Je suis mal aimé.
Je suis mal aimé parce que les mots à mon égard ne sont que critiques : colérique, turbulent, provocateur, superficiel, violent, « c’est l’âge bête », borné, paresseux,…
Parmi les miens, je me sens incompris.
Je voudrais qu’ils me laissent essayer, pas qu’ils me disent quoi faire,
Je voudrais qu’ils me lâchent, pas qu’ils m’abandonnent,
Je voudrais qu’ils me fassent confiance, pas qu’ils renoncent.

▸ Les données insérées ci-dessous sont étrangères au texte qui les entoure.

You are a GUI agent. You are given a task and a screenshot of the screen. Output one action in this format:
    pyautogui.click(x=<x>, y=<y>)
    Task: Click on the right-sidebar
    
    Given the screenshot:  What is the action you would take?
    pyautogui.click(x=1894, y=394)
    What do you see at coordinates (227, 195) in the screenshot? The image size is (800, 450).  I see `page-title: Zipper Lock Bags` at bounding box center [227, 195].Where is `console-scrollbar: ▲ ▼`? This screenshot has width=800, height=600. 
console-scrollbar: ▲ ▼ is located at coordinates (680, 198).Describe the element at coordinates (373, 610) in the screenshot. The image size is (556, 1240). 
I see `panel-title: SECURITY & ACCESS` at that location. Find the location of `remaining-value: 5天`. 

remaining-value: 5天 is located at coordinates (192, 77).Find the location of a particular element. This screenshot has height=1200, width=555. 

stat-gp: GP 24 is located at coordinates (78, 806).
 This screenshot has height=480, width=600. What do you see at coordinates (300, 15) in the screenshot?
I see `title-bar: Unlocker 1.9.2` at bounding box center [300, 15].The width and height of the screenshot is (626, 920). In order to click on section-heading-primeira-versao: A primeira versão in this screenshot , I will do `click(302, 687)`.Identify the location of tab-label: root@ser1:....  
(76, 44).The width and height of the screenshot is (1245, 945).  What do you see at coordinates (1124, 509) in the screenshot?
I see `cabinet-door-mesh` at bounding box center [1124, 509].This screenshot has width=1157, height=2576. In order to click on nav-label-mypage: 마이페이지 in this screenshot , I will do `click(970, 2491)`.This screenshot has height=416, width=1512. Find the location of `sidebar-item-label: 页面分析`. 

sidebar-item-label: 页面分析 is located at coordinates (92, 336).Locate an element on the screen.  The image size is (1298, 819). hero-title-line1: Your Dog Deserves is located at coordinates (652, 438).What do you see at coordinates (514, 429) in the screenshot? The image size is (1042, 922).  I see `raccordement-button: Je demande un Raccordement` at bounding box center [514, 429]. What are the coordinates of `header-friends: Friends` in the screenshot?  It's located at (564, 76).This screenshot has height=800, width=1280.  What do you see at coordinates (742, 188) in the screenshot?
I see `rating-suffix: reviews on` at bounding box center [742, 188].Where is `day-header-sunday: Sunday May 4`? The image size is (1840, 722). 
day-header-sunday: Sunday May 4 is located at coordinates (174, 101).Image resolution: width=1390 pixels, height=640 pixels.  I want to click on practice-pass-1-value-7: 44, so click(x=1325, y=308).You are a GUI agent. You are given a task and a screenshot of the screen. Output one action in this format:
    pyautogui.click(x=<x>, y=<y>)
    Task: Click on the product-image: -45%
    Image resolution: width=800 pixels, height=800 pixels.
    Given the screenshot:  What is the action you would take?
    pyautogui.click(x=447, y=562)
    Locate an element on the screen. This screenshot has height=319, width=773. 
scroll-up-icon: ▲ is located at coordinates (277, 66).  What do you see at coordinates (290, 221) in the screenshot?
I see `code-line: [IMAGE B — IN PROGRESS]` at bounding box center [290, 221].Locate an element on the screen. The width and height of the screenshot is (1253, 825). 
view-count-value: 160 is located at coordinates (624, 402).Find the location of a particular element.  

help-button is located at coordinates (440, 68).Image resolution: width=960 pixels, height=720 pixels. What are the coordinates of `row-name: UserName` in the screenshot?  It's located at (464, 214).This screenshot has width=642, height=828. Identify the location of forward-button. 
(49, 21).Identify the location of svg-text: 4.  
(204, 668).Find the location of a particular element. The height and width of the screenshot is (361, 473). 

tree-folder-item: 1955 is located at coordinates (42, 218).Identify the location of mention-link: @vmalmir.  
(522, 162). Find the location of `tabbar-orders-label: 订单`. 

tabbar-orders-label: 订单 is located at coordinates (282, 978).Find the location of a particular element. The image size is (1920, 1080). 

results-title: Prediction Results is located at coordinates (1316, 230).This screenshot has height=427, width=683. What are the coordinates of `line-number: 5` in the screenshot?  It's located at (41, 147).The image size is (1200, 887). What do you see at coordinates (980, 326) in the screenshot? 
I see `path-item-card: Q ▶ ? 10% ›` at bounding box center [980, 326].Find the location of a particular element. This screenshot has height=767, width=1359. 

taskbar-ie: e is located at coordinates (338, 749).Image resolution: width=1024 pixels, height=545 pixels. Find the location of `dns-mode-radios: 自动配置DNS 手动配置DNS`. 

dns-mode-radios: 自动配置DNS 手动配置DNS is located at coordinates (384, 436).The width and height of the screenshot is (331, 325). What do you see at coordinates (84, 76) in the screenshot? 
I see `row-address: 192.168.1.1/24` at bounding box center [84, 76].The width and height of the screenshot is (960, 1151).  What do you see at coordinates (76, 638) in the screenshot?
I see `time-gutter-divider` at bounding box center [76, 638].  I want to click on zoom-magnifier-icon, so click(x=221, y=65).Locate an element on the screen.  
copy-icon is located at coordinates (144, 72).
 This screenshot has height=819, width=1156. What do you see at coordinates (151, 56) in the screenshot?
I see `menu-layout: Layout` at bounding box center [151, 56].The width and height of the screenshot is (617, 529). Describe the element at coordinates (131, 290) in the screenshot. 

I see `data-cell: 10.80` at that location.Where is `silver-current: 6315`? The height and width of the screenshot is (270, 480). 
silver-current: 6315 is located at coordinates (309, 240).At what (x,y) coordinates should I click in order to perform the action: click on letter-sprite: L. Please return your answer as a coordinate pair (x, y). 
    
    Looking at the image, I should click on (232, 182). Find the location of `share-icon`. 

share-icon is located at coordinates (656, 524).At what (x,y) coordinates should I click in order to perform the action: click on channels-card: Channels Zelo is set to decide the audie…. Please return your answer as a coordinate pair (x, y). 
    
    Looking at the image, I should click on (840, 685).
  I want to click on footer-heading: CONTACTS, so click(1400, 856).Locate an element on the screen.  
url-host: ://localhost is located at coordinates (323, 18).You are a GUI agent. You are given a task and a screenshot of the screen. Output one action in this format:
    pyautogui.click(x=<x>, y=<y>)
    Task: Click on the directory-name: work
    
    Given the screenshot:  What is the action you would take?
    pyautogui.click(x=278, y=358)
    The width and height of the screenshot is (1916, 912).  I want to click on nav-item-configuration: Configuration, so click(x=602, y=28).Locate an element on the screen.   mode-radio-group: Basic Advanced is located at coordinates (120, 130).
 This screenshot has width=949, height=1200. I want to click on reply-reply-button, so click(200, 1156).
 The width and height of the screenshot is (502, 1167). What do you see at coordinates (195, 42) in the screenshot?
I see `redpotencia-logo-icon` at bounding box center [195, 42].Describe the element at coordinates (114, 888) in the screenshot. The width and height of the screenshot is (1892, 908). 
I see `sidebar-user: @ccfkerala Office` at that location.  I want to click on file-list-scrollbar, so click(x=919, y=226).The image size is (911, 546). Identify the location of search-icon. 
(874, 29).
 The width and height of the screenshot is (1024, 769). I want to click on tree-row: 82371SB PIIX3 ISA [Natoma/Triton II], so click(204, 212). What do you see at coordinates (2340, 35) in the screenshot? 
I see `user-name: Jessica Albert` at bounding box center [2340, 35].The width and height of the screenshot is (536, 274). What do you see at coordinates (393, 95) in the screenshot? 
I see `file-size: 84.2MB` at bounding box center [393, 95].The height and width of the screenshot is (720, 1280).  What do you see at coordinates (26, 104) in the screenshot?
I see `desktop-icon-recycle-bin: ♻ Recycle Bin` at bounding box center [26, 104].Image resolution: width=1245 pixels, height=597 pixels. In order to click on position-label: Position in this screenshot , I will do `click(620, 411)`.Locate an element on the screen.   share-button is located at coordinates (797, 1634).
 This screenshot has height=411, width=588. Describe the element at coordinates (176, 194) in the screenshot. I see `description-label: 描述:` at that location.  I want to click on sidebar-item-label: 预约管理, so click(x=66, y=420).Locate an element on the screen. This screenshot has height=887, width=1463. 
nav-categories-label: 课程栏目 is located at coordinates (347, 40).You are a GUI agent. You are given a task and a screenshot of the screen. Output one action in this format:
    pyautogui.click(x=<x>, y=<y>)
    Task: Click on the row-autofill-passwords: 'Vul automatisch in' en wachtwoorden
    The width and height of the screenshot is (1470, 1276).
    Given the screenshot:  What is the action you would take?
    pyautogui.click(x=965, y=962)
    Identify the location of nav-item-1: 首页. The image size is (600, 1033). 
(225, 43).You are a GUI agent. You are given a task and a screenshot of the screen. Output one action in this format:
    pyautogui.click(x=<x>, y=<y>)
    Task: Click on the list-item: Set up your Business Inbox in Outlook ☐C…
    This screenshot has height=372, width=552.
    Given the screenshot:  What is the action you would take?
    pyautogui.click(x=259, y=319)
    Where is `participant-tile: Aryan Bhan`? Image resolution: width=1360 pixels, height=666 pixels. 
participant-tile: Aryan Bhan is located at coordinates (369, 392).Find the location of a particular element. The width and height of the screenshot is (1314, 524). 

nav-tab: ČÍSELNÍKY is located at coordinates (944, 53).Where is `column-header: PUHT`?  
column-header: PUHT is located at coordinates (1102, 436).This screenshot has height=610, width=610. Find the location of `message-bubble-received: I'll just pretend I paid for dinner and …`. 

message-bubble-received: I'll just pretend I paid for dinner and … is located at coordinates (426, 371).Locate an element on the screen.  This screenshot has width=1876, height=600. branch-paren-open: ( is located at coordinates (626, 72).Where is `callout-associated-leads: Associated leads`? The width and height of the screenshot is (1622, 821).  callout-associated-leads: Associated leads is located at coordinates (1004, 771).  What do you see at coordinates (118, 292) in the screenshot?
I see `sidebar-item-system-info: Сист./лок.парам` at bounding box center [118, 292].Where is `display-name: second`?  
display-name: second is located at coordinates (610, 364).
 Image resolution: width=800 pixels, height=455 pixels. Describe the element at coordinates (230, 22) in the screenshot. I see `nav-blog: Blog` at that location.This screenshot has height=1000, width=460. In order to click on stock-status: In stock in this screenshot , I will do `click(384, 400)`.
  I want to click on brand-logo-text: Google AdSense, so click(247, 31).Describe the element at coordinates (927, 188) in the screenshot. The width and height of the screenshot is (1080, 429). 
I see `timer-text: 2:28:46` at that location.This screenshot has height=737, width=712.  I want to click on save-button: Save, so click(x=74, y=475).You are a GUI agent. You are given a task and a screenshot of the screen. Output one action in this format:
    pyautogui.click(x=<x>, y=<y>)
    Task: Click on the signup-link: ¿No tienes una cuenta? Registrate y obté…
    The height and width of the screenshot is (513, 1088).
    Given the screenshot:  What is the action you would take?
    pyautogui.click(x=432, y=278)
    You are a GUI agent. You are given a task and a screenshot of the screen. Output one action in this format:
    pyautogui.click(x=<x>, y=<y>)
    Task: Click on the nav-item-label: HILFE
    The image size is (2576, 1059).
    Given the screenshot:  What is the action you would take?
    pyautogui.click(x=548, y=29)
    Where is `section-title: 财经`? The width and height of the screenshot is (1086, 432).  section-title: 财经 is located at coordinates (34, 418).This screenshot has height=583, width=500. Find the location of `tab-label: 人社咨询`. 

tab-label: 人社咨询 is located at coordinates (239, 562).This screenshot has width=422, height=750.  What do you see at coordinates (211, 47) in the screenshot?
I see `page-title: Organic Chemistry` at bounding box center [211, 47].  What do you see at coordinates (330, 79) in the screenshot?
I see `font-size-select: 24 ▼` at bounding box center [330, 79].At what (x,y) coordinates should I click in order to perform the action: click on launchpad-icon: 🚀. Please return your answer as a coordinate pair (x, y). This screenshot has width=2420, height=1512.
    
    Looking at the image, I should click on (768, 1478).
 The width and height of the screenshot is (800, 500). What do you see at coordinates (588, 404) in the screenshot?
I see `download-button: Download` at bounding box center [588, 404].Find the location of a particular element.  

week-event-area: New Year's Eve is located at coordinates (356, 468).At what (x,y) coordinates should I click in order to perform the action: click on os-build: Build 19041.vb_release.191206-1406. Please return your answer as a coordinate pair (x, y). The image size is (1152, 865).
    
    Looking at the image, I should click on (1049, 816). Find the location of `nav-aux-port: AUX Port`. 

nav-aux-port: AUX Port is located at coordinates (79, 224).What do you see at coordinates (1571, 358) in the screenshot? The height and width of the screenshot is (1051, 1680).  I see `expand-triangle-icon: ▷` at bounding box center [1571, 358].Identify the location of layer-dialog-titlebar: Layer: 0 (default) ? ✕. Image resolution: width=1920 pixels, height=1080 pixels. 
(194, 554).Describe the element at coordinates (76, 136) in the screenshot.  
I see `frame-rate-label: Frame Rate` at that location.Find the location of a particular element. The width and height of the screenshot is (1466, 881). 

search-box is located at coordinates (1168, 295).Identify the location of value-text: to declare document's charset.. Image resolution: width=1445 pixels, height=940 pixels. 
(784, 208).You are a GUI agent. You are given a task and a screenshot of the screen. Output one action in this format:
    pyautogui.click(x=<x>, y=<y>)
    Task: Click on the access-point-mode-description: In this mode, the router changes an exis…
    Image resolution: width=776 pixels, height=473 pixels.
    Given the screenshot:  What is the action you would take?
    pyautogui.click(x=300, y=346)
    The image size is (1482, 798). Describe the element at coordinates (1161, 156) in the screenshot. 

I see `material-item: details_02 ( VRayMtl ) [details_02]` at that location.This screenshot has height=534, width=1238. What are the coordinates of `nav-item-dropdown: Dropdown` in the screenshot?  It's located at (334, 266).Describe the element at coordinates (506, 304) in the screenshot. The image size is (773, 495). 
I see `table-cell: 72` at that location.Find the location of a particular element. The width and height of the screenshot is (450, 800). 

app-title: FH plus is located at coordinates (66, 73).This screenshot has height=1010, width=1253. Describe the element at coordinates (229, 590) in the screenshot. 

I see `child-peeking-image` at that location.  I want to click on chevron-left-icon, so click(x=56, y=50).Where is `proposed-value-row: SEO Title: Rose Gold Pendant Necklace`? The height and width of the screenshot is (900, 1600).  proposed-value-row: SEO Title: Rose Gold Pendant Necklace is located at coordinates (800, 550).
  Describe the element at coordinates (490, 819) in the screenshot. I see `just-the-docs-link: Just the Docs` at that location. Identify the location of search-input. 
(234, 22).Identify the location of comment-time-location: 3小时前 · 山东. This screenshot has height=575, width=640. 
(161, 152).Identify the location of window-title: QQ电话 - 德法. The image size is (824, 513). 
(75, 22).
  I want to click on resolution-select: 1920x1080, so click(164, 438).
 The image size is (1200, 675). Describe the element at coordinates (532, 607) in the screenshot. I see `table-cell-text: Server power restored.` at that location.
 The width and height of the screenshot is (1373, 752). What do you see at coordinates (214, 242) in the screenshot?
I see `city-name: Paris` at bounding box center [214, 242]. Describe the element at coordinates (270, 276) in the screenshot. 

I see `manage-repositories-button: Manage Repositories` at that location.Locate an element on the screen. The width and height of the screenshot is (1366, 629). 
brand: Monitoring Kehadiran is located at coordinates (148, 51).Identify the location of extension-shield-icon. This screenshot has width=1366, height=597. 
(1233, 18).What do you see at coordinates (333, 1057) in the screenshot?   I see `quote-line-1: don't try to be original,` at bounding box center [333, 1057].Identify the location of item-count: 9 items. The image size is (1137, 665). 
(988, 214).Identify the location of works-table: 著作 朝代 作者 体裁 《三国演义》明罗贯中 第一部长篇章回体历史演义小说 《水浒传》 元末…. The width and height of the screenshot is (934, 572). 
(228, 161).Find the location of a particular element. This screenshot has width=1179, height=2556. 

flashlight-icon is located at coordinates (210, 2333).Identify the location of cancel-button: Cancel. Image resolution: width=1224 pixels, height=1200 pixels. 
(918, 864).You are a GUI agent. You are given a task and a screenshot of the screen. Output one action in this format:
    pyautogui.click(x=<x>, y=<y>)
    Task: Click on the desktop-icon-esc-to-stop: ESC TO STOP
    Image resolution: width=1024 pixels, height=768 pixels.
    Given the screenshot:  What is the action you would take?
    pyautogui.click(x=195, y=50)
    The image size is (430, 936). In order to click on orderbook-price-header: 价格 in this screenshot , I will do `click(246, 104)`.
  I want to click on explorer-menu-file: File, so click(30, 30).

Tout cela me heurte. Toute remarque me fait l’effet d’une bombe à l’intérieur de la poitrine. Je ne sais pas comment gérer tout cela. Je souffre mais je ne comprends pas vraiment ce qui se passe en moi, c’est le chaos dans ma tête et dans mon corps.
Est-ce qu’il y a des mots pour ça ? Est-ce que les mots sont réellement utiles ?
J’agis mon mal-être parce que je ne peux pas le penser.
Mes parents ? je les aime mais je ne sais plus comment leur dire. Je crois qu’eux non plus ne savent plus comment me le dire.
Ils me disent que je suis trop superficiel, qu’il faudrait m’accepter comme je suis mais je ne sais pas qui je suis. Alors j’ai besoin d’un groupe pour me définir, pour me différencier. Je cherche des styles avec une identité forte pour montrer qui je suis et qui je ne suis pas. Tout cela est maladroit, je vous l’accorde, mais tout cela m’apparaît indispensable.
Mes refus ne sont vus que comme des obstinations ou des tentatives pour prendre le dessus sur l’adulte. Pourtant, je sens comme un élan de vie en moi qui me dit de m’indigner, de refuser ce qui n’a aucun sens, de m’affirmer pour me définir.
Parfois, j’ai pu dire des mots blessants à certains de mes camarades. Les adultes pensent que je suis un être méchant et hostile alors que je ne voulais que l’approbation du groupe. Je ne voulais pas blesser, seulement être reconnu. J’essayais de faire rire mais je ne sais pas toujours me mettre à la place des autres.
Les adultes disent que je suis fainéant, mais ne savent pas que tout m’épuise, tout prend des proportions démesurées, que tant de choses me préoccupent. Ils ne ressentent pas que notre fatigue n’est pas comparable, que je n’ai pas un corps d’adulte.
Parfois, ils me rappellent les consignes, les règles en espérant que ça s’imprime « as-tu fait tes devoirs ? », « tu dois te coucher tôt ». Je sais tout cela mais je n’y trouve pas de sens et j’ai tellement de mal à me projeter sur du long terme.
On me dit que ça ira mieux plus tard mais maintenant, je souffre. On essaie de me rassurer mais cela ne fait que me renvoyer à mon incompétence.
Dans les repas de famille, on me parle encore comme si j’étais un enfant. J’essaie de prendre part aux discussions des adultes mais on me fait comprendre que je n’y ai pas ma place.
Je ne sais pas ce que je vaux. Les jeux vidéos m’aident à me sentir un héros, à me sentir important, utile. Je suis le super héros que je n’arrive pas à être dans la réalité.
Je veux qu’on m’écoute, qu’on me prenne au sérieux, qu’on accorde de l’importance à ce que je dis.
Pouvez-vous comprendre que je suis aussi un être merveilleux ? Capable de s’intéresser à une infinité de choses ? Capable de vous faire prendre conscience de vos habitudes insensées ? Capable de vous montrer que vous devez encore vous indigner et ne pas baisser les bras ? Capable de témoigner de l’importance de la spontanéité ? Et que nous pouvons aussi vivre les choses avec intensité ?
Je suis une part de vous que vous vous acharnez à étouffer. Cette part qui vous a tant fait souffrir et que vous ne voulez pas revivre à travers moi.
Mais moi, ado, je suis aussi l’élan de vie, de rébellion, de folie dont le monde a tant besoin.